REQUIREMENT> Having located "Политика (188, 10)" in the records below, repeat exactly the line it is on and all subsequent lines, ending with the last.

Dataset entries>
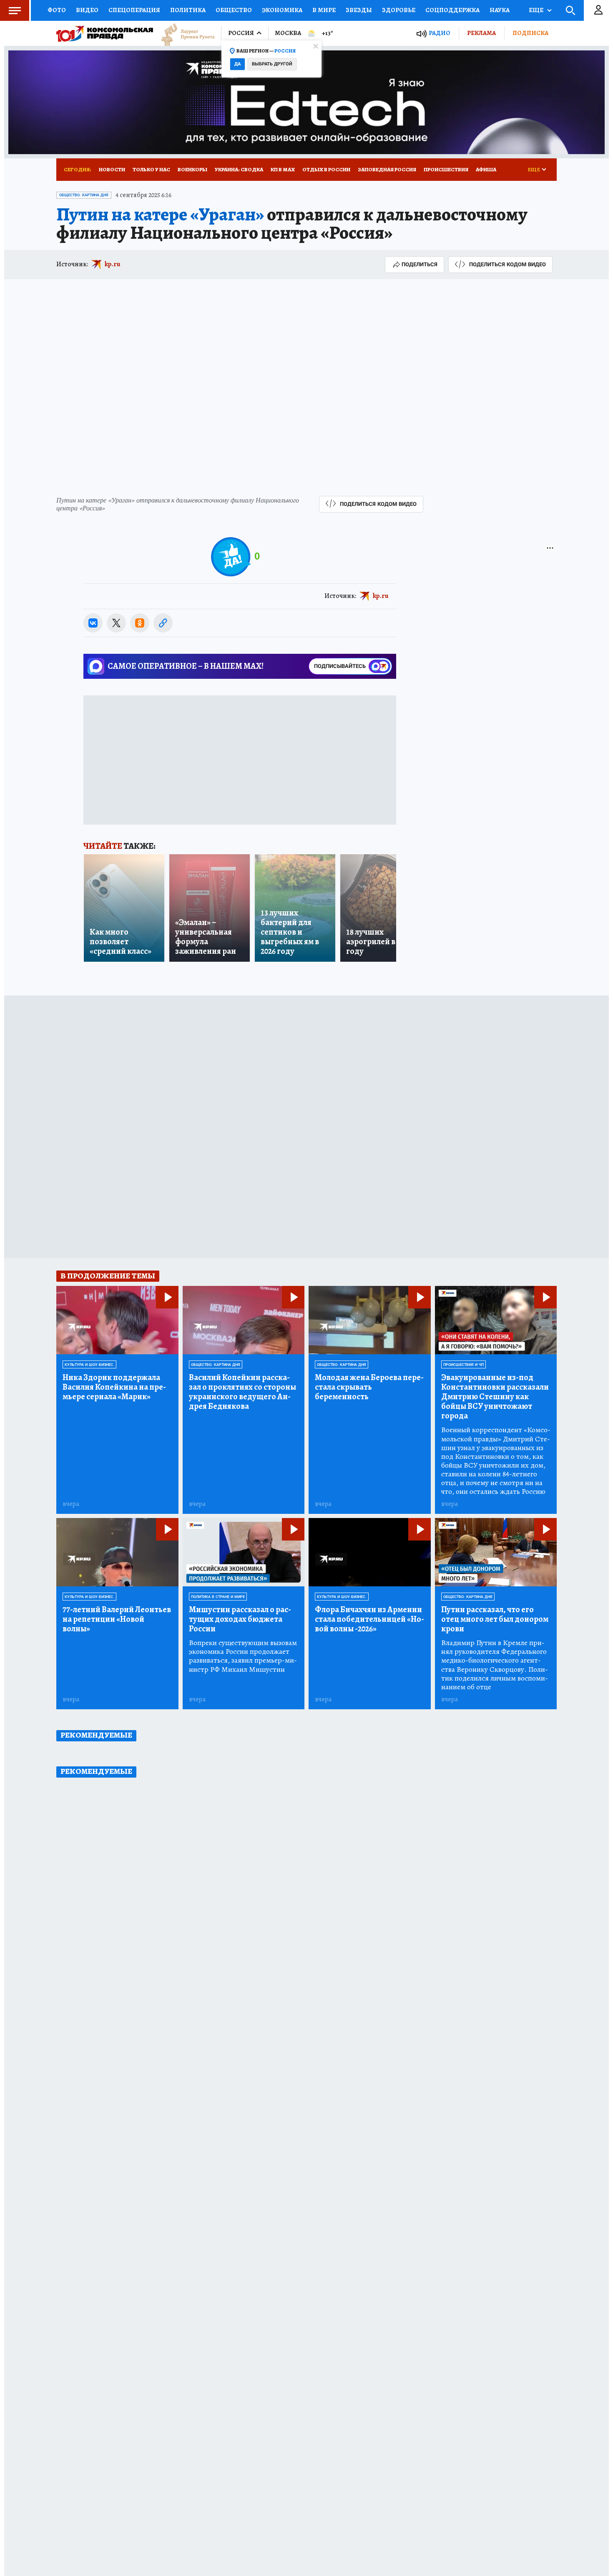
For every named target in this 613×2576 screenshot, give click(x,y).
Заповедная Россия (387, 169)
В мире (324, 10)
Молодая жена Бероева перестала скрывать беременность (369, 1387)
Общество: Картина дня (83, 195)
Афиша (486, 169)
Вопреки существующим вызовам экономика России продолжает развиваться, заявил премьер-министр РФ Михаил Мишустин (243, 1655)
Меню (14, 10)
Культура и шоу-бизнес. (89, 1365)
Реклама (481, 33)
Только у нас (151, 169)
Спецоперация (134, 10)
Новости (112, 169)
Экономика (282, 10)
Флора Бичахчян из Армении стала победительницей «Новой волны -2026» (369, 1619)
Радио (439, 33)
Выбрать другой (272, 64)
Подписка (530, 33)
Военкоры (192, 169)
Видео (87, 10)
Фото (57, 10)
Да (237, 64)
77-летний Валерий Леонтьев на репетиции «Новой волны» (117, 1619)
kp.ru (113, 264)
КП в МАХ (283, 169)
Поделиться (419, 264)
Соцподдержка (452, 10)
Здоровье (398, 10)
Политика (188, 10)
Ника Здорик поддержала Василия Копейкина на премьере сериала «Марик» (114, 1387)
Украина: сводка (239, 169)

TASK OUTPUT>
Политика (188, 10)
Ника Здорик поддержала Василия Копейкина на премьере сериала «Марик» (114, 1387)
Украина: сводка (239, 169)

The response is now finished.